Provided records below:
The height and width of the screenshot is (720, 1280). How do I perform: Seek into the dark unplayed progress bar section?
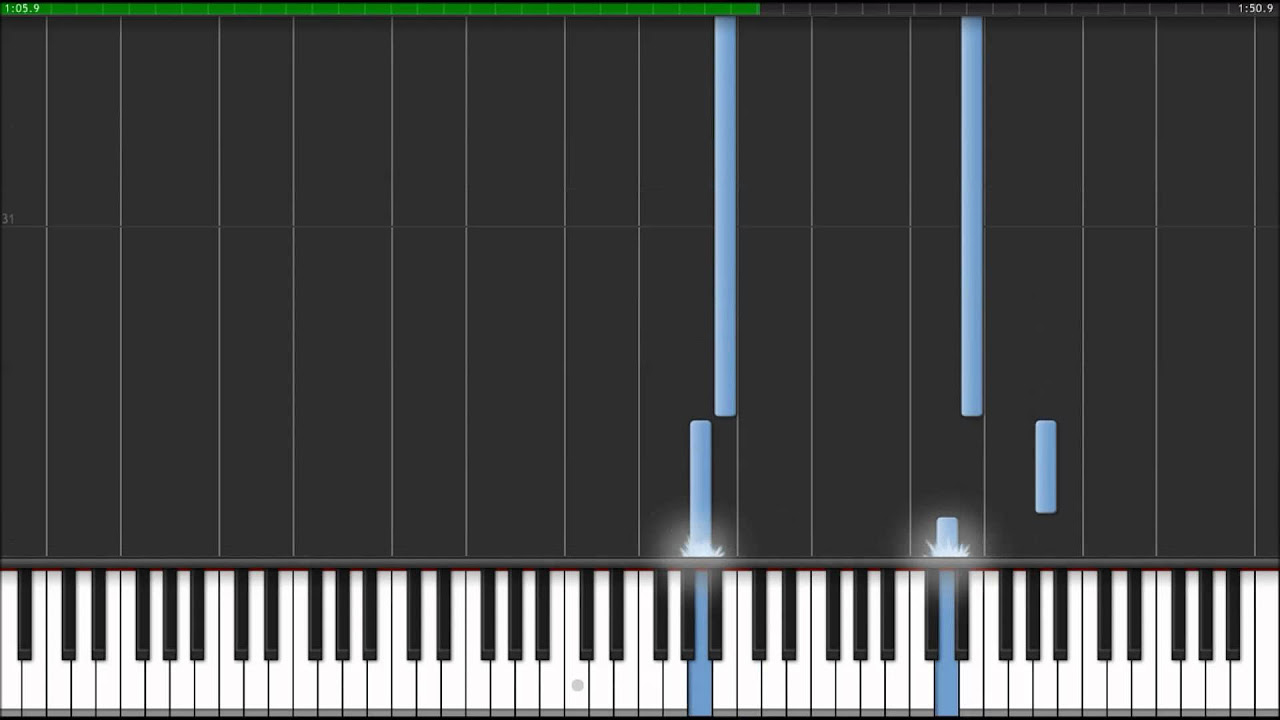(x=1020, y=8)
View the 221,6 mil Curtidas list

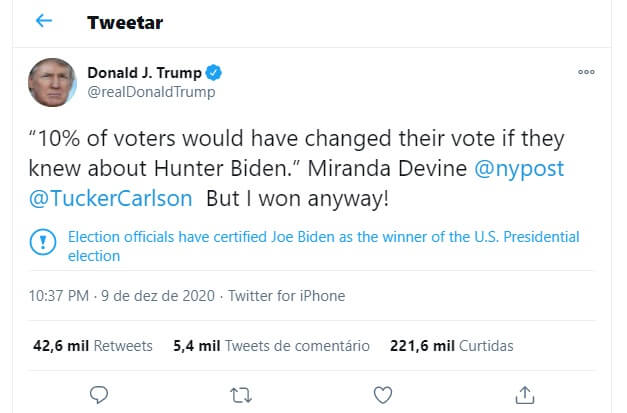[x=451, y=346]
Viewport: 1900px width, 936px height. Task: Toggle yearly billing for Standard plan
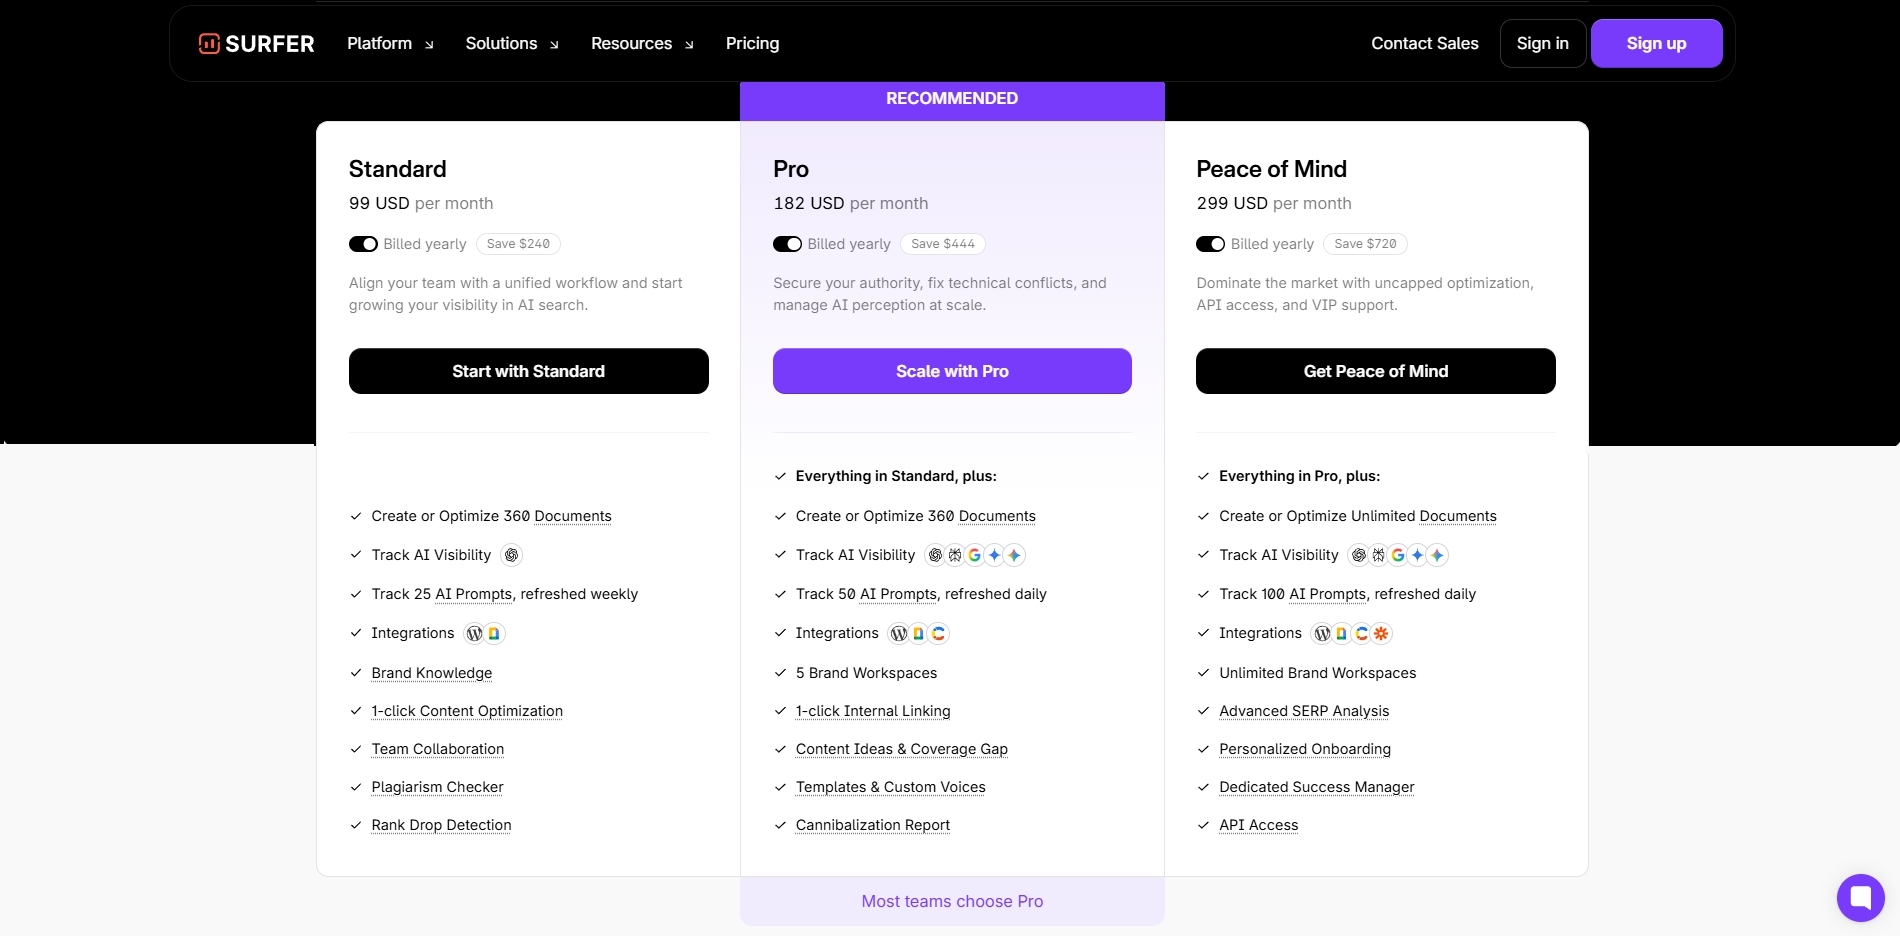[363, 244]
End of Provided records.
--- Problem details ---
Each entry should be output word for word, with no pictures carried over.

--- Solution ---
The height and width of the screenshot is (720, 1280). How do I perform: Seek into the dark unplayed progress bar section?
(x=1020, y=8)
View the 221,6 mil Curtidas list

[x=451, y=346]
Viewport: 1900px width, 936px height. Task: Toggle yearly billing for Standard plan
[363, 244]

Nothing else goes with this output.